▸ **WRITTEN REQUEST**
Convert the rows below into a numbered list, dropping any blank lines, and leave the pictures out of your answer.

Source data:
▽

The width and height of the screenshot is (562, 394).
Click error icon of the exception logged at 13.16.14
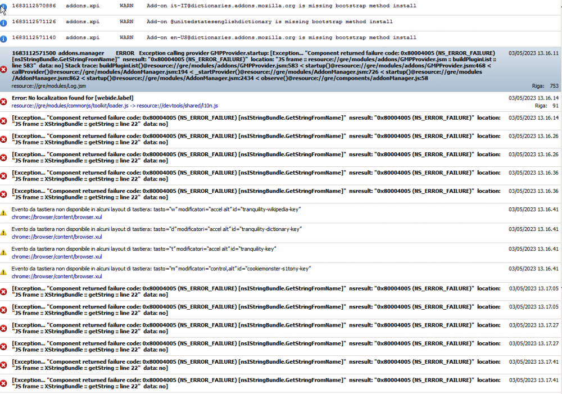pyautogui.click(x=3, y=121)
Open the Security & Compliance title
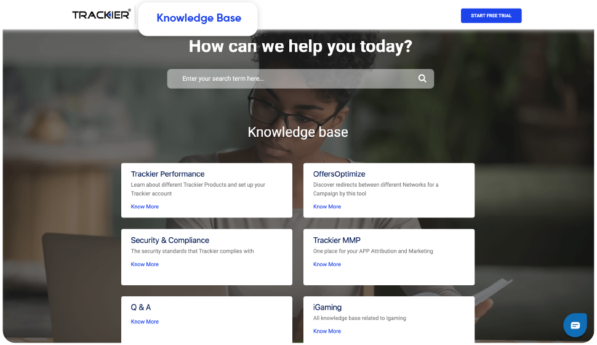Screen dimensions: 597x345 [x=170, y=240]
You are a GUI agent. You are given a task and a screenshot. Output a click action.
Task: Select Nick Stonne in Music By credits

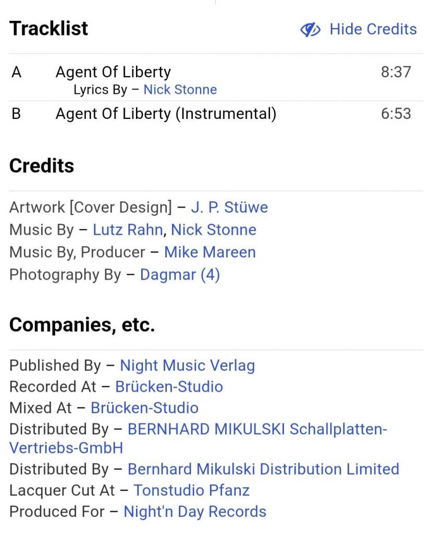pyautogui.click(x=214, y=230)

△

▸ **REPLY**
1. The width and height of the screenshot is (562, 394).
2. Click error icon of the exception logged at 13.16.14
3. pyautogui.click(x=3, y=121)
4. Open the Security & Compliance title
5. Screen dimensions: 597x345 [x=170, y=240]
6. You are a GUI agent. You are given a task and a screenshot. Output a click action.
7. Task: Select Nick Stonne in Music By credits
8. pyautogui.click(x=214, y=230)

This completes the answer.